One of my heroes and I do not have too many is Jimmy Radcliffe at University of Oregon. He gets it and has gotten it for a long time. Bellow is some excerpts from an article Rob Moseley in the Eugene Register Guard for Sunday June 15 titled “Building More Than Muscles.” This is a guy who flew all night to Chicago to hear two talks from Frans Bosch at The USA Track & Field Level III Coaching school, the flew all night back to Eugene so he would not miss a workout! He is a consummate coach and professional. He gets his players strong to play football, sure they Olympic lift, but that is one part of a bigger picture. We need more Jim Radcliffes.
"Besides coach Bellotti," senior receiver Garren Strong said, "I think he's probably the most important, key factor."
Watching a shirtless Radcliffe lead the football team through sprints across the grass practice fields at the foot of the Casanova Center, particularly in the summer, it's hard to believe he has actually dialed down his intensity over the years.
When he became head strength coach two years later, Radcliffe, a stickler for technique and efficiency, found participation to be his most effective teaching tool. It remains one of the key factors in players building respect for him.
"There were certain things I wanted done a certain way, and the best way for me to (teach) them was to get in there and do it with them - the pace of how things were going to go, the intensity of how things were going to go," Radcliffe said. "In the early stages, if you wanted change you had to demonstrate the change."
As the years went on, and Radcliffe's techniques were absorbed by veteran players who helped demonstrate them for underclassmen, there became less of a need to do every last drill with the team. And though his weight lifting workouts are now limited to twice or three times a week with two nephews and a godson who live in town, Radcliffe still looks as if he could take the field for the Ducks in a pinch, unlike some other coaches in his field.
Bellotti said that, more than once during his tenure as head coach, he has offered Radcliffe a raise, only to have the strength coach request that it be split among his assistants.
But when his players start talking about him, it's clear he has plenty of kids to watch over at work.
'He's an amazing guy'
Anyone who spends much time around the football team is most struck by Radcliffe's impact on the team when seniors appear in video presentations at the annual postseason banquet.
It happened for redshirt freshman quarterback Justin Roper, who attended the banquet on a recruiting visit.
"One of the things I noticed was, everybody would thank their family and friends," Roper said. "And then they'd thank coach Rad."
With Bellotti and his assistants so often away from the players, whether in staff meetings or on recruiting trips, Radcliffe is the most constant presence in their lives. To freshmen, he can seem a little quirky, with his outdated sweatsuits and the old bike he uses to tool around campus.
That ends when he begins to set such a demanding tone in his workouts. Radcliffe never rests, so that the players won't either.
"It's very business-like," Roper said. "He treats his sport and his work very much like business, which is something we need to do also."
Radcliffe favors calling players by their first names, rather than using nicknames. He demands they wear either green and yellow or neutral colors in the weight room, where he and his staff have offices.
To a man, the players say Radcliffe commands their respect through that professionalism, and also his participation in conditioning drills in even the most extreme weather.
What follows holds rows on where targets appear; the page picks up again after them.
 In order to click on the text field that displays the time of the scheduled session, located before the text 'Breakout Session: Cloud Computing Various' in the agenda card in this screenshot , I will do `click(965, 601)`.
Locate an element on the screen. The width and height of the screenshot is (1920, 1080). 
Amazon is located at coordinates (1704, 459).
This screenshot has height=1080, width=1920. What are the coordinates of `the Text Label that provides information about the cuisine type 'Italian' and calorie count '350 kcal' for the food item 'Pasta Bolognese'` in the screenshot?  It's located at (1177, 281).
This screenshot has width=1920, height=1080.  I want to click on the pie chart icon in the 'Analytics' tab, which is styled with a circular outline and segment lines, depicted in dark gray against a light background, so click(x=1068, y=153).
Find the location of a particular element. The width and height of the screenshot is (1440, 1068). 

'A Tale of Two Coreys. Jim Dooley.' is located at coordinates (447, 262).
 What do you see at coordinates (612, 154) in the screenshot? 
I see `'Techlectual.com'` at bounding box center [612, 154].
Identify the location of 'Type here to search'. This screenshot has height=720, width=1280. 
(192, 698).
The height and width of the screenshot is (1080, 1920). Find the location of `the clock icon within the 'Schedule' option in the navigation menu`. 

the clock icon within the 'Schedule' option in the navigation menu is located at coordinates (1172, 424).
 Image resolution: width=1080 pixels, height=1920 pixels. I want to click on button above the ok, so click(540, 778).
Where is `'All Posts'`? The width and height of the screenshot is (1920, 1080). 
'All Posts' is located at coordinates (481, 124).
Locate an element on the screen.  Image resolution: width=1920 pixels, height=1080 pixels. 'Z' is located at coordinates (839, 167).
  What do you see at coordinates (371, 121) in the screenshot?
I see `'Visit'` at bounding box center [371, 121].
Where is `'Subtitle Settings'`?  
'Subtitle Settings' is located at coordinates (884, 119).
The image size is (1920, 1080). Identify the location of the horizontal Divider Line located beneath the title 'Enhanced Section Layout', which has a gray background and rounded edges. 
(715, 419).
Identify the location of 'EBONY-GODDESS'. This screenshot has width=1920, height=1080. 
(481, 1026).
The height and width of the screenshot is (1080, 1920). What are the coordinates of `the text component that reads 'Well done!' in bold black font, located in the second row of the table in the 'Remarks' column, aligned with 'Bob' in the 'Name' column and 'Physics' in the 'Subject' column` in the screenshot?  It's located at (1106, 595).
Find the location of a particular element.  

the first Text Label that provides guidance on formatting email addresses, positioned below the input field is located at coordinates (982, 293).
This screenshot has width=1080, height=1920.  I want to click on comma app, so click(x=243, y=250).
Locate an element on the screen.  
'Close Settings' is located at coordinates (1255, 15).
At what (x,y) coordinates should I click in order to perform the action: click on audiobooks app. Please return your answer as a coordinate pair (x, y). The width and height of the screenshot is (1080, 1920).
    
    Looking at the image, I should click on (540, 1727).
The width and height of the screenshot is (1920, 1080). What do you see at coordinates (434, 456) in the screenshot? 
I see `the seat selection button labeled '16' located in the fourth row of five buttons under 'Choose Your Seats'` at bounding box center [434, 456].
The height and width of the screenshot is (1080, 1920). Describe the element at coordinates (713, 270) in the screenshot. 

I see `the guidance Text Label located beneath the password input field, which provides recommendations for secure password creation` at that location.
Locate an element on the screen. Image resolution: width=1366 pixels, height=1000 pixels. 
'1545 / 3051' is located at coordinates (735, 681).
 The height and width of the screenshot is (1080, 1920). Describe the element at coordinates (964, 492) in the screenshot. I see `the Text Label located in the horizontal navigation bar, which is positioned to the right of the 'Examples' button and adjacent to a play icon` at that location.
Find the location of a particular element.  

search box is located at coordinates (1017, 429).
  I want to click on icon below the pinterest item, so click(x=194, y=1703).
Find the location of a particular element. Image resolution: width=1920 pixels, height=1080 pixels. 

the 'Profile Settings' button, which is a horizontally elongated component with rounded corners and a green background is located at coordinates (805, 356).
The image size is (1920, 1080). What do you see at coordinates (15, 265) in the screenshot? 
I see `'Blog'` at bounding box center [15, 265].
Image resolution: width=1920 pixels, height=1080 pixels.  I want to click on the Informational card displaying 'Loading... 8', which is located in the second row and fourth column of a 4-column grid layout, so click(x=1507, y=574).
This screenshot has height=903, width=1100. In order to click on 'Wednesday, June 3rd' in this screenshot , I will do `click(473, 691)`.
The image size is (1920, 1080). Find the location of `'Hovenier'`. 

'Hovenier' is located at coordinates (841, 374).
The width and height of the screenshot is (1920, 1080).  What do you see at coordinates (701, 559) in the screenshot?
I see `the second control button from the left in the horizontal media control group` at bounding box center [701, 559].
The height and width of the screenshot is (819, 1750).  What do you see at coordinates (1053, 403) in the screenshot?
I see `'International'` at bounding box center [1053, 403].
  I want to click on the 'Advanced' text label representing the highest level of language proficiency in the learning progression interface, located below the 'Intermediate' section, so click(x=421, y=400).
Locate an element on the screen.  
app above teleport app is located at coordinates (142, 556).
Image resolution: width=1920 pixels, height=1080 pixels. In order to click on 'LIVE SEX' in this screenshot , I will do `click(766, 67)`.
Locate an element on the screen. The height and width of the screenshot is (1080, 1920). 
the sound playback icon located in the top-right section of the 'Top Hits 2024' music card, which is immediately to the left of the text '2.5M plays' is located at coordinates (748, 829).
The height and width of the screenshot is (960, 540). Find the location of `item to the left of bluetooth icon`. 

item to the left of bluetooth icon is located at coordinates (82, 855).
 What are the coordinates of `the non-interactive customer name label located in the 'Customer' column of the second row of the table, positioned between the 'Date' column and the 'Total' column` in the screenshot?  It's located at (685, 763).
"It's not like he's just standing there with a whistle screaming at us," junior defensive end Nick Reed said. "He's actually running with us, and usually finishing ahead of a lot of us."
Former Oregon punter Josh Bidwell, who plays for the NFL's Tampa Bay Buccaneers, said Radcliffe has been instrumental in his career. It was Radcliffe who oversaw Bidwell's training after the punter underwent surgery and chemotherapy for testicular cancer in 1999.
"At the end of every year, I come back and tell him how much I appreciate him," Bidwell said. "He's a huge reason, in my mind, for my success. ... The way he treats people, he treats you the same way he treats the walk-on who's not highly thought-of. I enjoyed that.
"I never got any special treatment from him, and even now, he'll come out and coach me if I'm doing something incorrectly, and he doesn't coach me with a smile. He comes out and tells me to do it right, and I always get a kick out of that."
Bidwell, who lives in Eugene, does his offseason workouts in the Moshofsky Center, still following a regimen that Radliffe writes for him and leaves for him in a mailbox with workouts for Oregon's punters.
"He's an amazing coach," Bidwell said. "I really look forward to coming back every offseason and getting his stuff in. He just really has a good handle on how to build the total athlete. His drills make you more explosive, which is a big thing in football, even at my position.
"He has a lot of drills, and he has a good handle on putting things in order, so that you're building toward being as strong and explosive as you can. Some coaches, they just want you to be strong. They just want your squat to be high, and your bench to be high. That doesn't necessarily make you the best athlete, and he understands that, but it also confuses a lot of kids, because you come in after benching every day in high school, trying to get strong, and they don't understand why they're doing all these goofy lifts. ...
"He's above and beyond even a lot of pro strength coaches."